Birthrates in India have been falling consistently for 60 years. But even if they were to stop falling magically right now and hit a plateau, India’s population would be shrinking 60 years from now.

Women in India are now averaging 2.0 births over the course of their lifetime, according to a crucial number called the Total Fertility Rate. The “replacement rate,” the TFR at which a population will hold steady, is 2.1 babies per woman. So India has below-replacement fertility.

The new TFR is for 2019 and 2020 and is down from 2.2 babies back in 2015-2016.

India’s population isn’t shrinking yet because demographics are a little bit complicated. Lifespans are getting longer, so births still outnumber deaths. The raw number of babies born could also climb at a sub-replacement fertility rate because of an increase in the number of women of childbearing age. But if India stayed at 2.0 babies per woman indefinitely, then pretty soon, the number of women of childbearing age would begin shrinking, and so the raw number of babies born would start shrinking. Then, the population would start shrinking, and it would keep shrinking unless that rate increased.
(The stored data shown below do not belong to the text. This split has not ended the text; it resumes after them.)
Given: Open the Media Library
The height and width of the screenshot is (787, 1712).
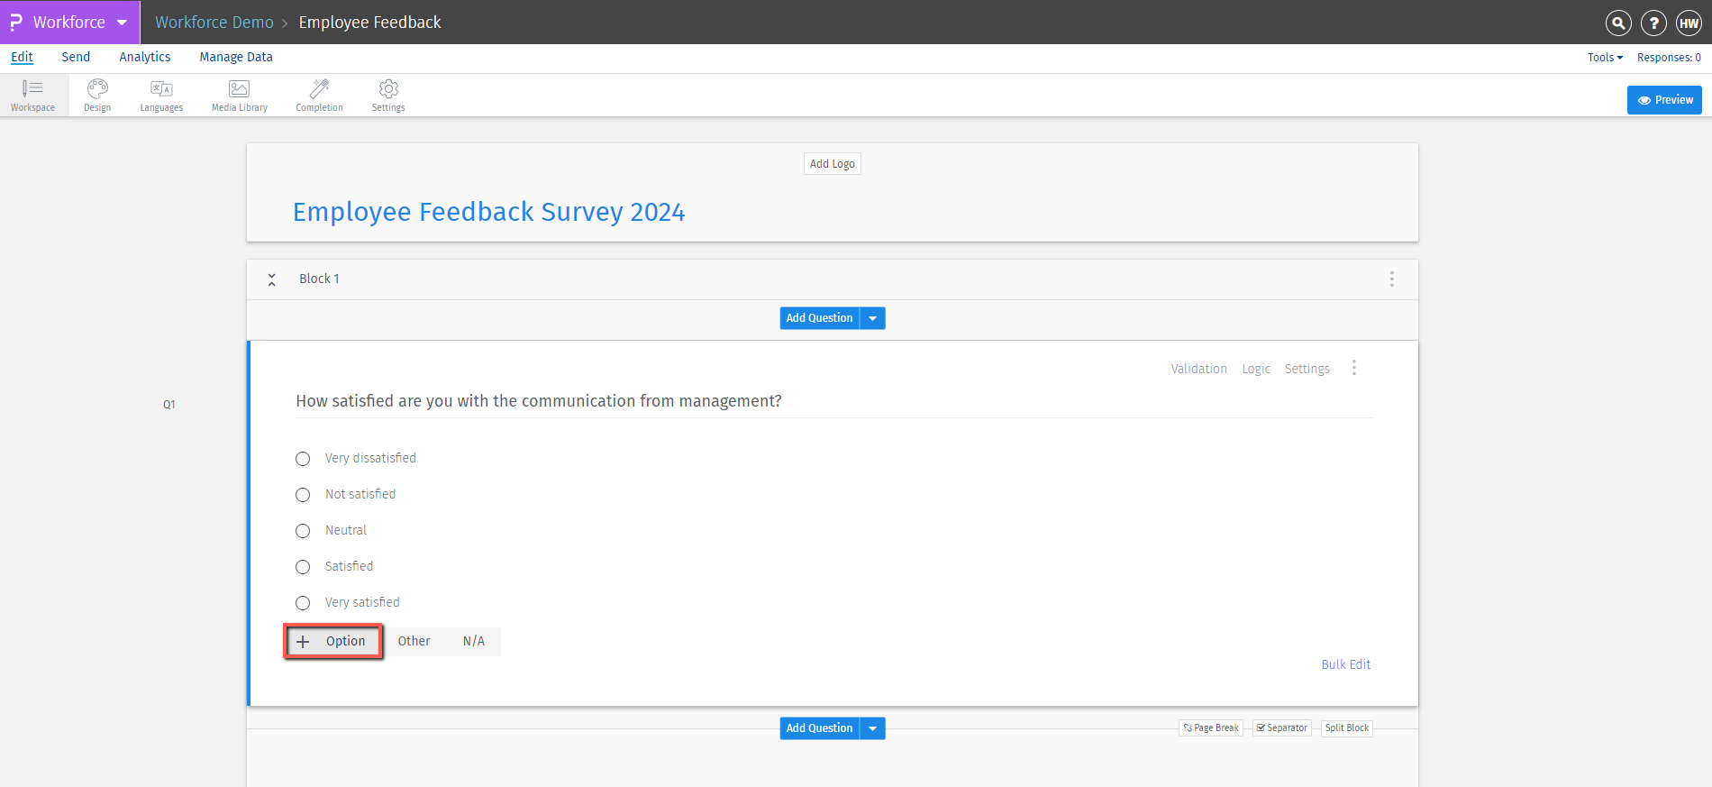Looking at the screenshot, I should (x=239, y=95).
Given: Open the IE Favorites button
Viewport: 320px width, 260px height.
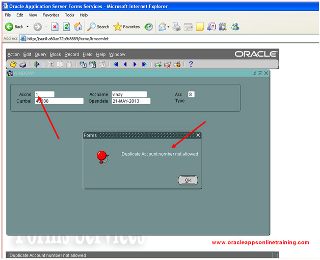Looking at the screenshot, I should point(125,27).
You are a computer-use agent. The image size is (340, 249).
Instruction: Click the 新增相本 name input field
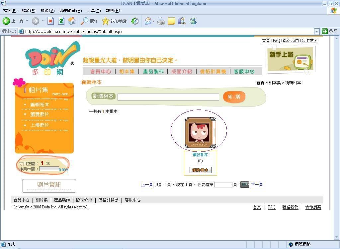[x=168, y=97]
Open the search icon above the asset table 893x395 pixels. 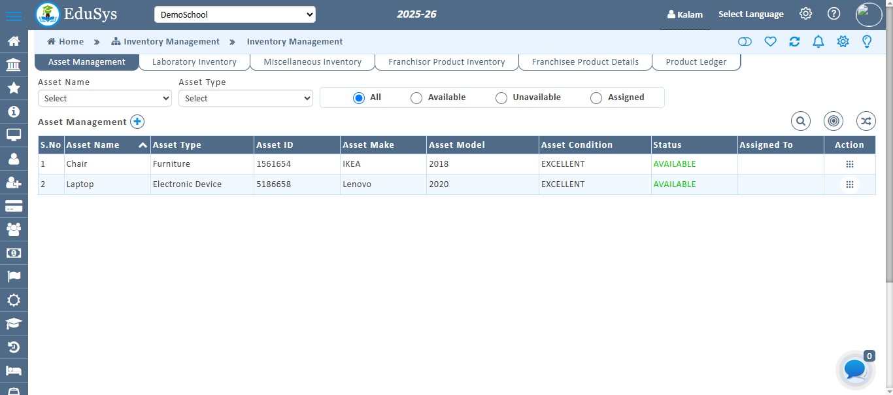coord(800,121)
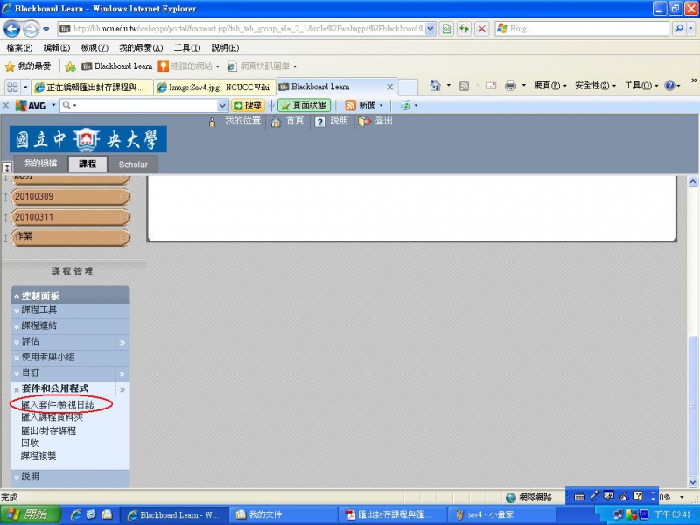
Task: Select the 20100311 course menu item
Action: [35, 217]
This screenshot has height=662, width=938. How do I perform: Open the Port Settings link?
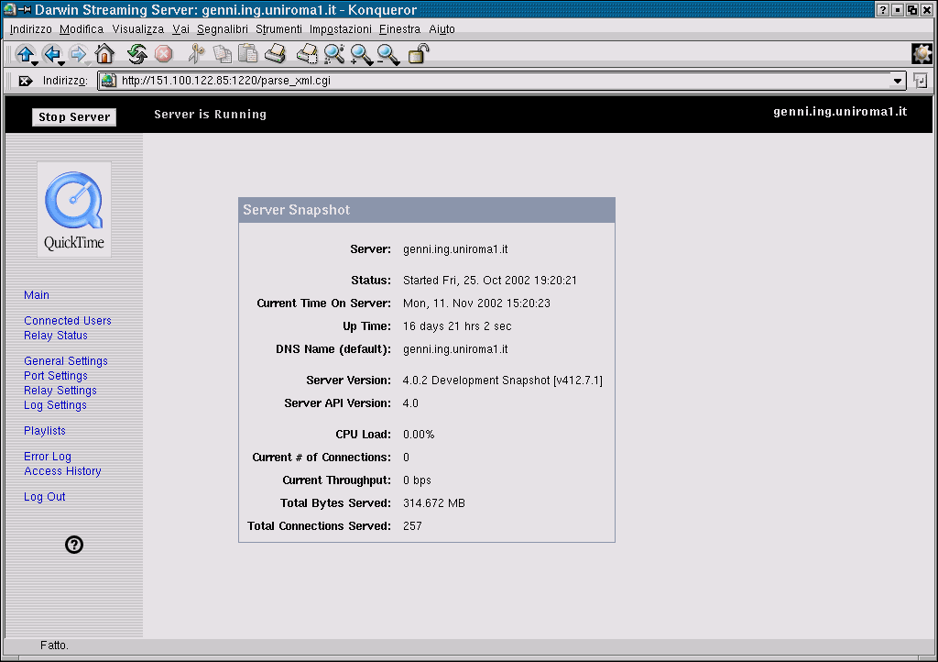56,376
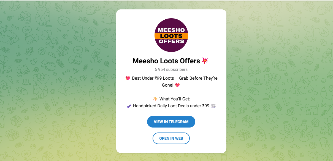The width and height of the screenshot is (333, 161).
Task: Click the sparkles emoji before "What You'll Get"
Action: pos(155,99)
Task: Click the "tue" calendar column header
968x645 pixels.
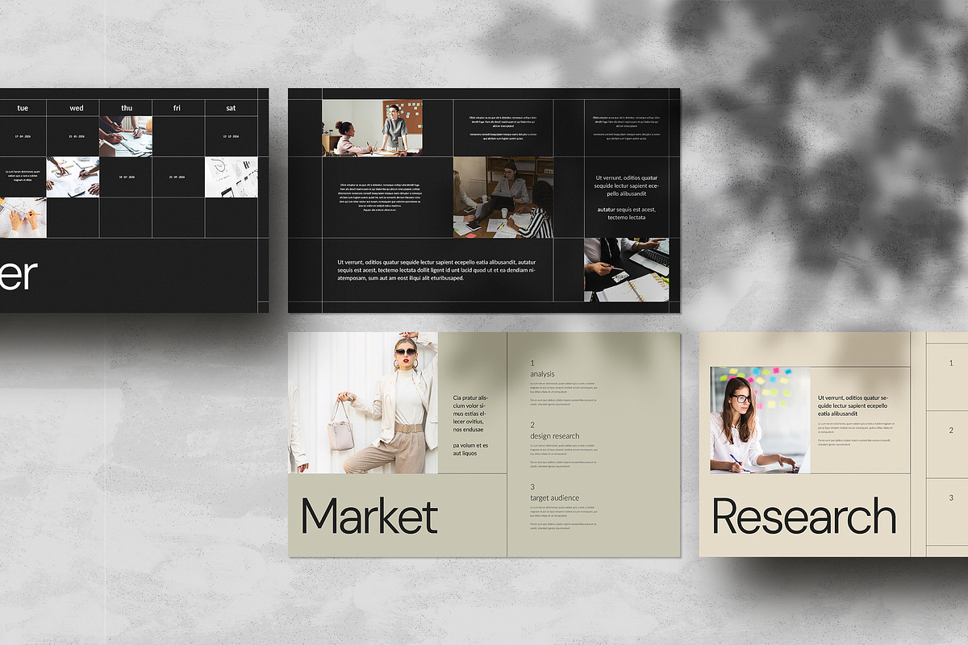Action: (23, 108)
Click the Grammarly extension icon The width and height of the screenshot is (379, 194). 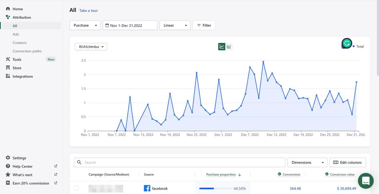coord(346,44)
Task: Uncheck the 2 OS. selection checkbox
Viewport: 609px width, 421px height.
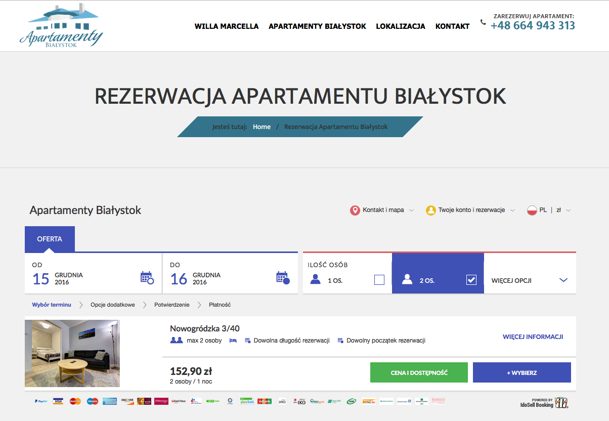Action: (471, 279)
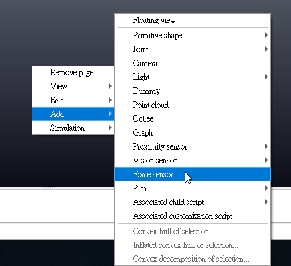291x266 pixels.
Task: Open Associated child script submenu
Action: (x=192, y=202)

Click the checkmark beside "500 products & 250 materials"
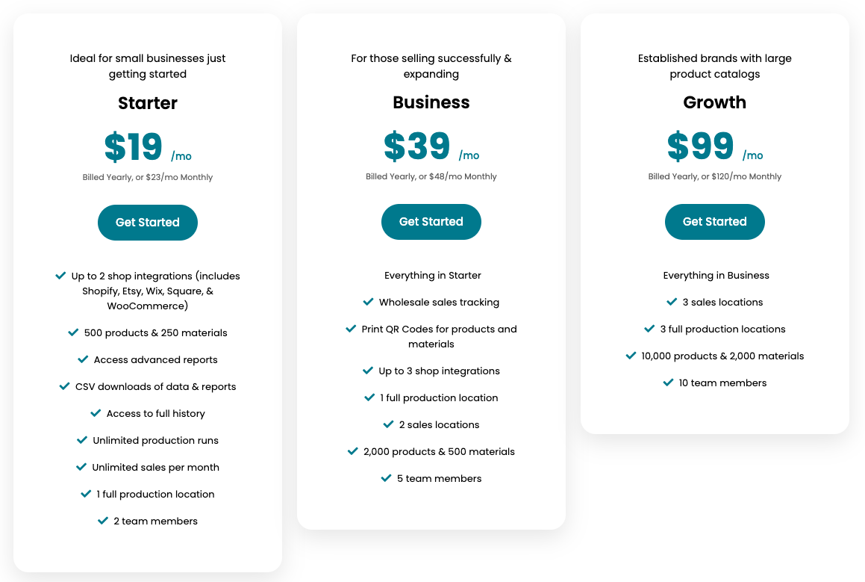(72, 332)
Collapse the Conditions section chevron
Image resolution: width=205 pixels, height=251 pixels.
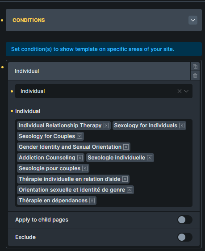[193, 20]
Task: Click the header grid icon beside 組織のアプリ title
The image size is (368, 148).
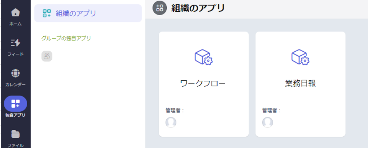Action: [159, 8]
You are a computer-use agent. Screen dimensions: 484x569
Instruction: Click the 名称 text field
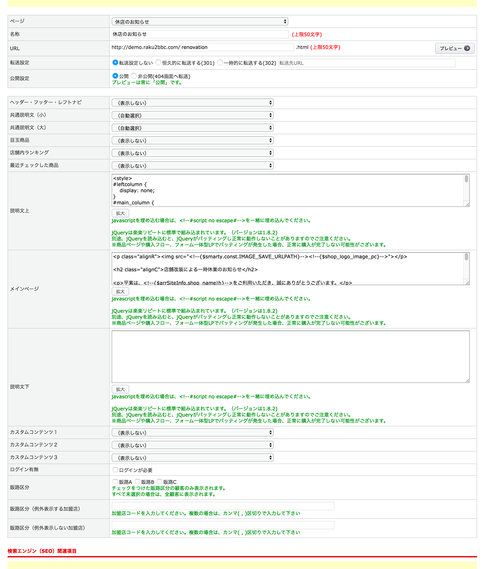[200, 34]
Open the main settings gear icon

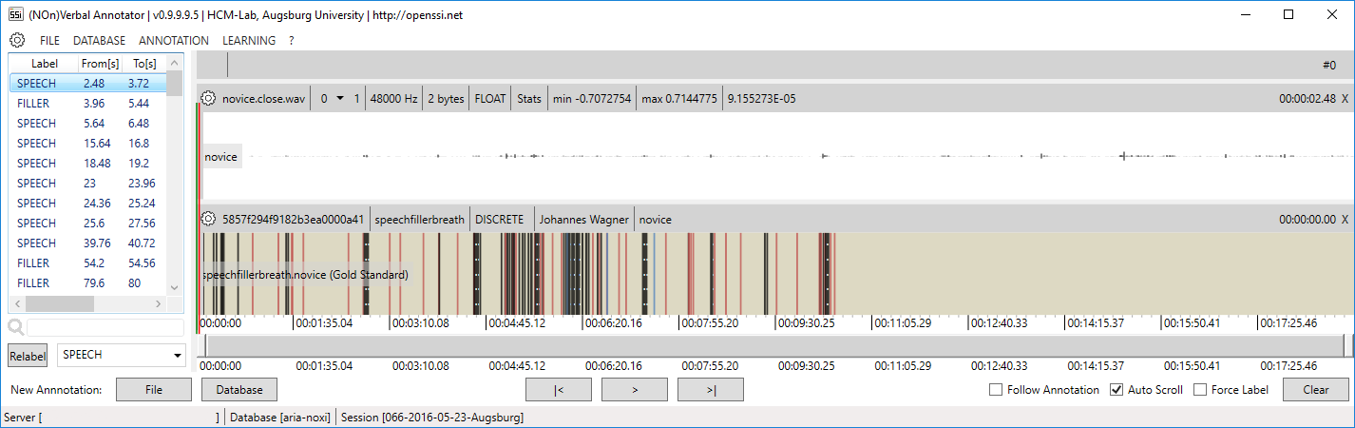(16, 41)
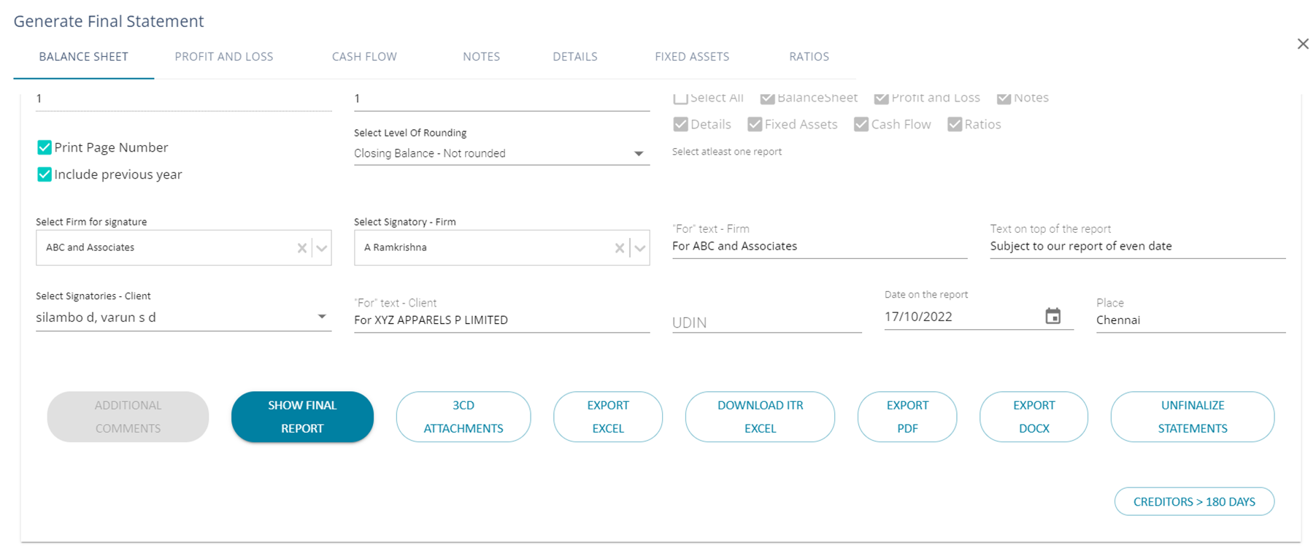Image resolution: width=1316 pixels, height=556 pixels.
Task: Clear the A Ramkrishna signatory selection
Action: click(619, 248)
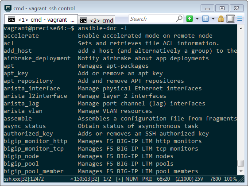Screen dimensions: 248x186
Task: Click the window resize grip in status bar
Action: click(241, 179)
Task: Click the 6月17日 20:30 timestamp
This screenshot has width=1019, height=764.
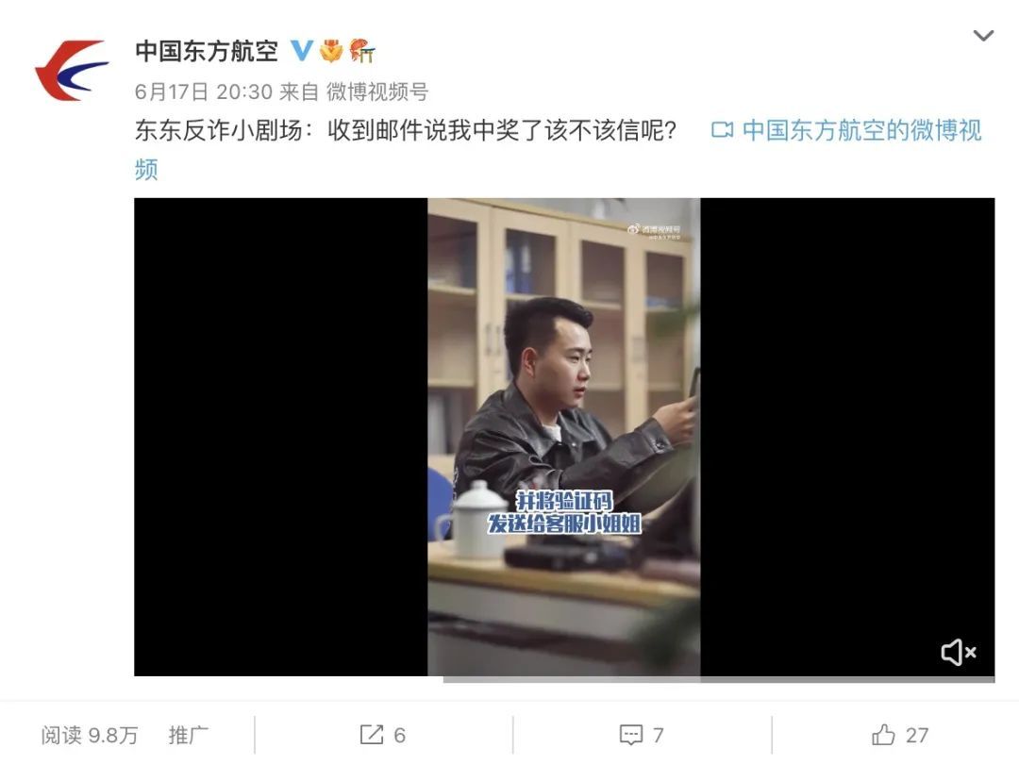Action: [x=204, y=91]
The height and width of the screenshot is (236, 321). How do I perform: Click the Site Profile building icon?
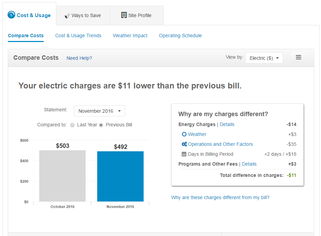tap(124, 15)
However, it is far more likely that India's fertility rate will keep falling further below replacement in the long run. Why? Because that’s what’s happening all over the world. As countries get wealthier, such factors as contraception, later marriages, people choosing childless lives, and married couples choosing smaller families become more common. As a result, TFR continues plunging well below 2.0 babies per woman.

Currently, about half the countries in the world are below replacement rate. This includes secular nations (Western Europe), atheistic nations (China), Islamic nations (Indonesia, Iran, Saudi Arabia), Catholic nations (Brazil, Mexico), and Protestant nations (the United States).

India deserves special attention because it is usually Exhibit A in the argument that the world is overpopulated.

“Philanthropic” efforts and the United Nations have probably focused more money on this effort — preventing babies in India, Southeast Asia, and Africa — than anything else. While most poor countries still have TFRs above 2.1, basically every country in the world is seeing that number go down every year.

Now that India is on a path to a shrinking population, will the population controllers have to find a new bogeyman?

One nuance cutting in the opposite direction in India: The two most populous states, Uttar Pradesh and Bihar, are significantly above replacement rate. As they increase their share of the Indian population (they currently have 18% of India’s population between them), you could see upward pressure on the TFR, pushing it back toward 2.1 and possibly back above.

That said, these states’ fertility rates are already dropping, and there’s no reason to believe they will still be above replacement level a decade from now. India, long used by population bomb alarmists to scare Americans, is starting to look like the U.S. and Western Europe.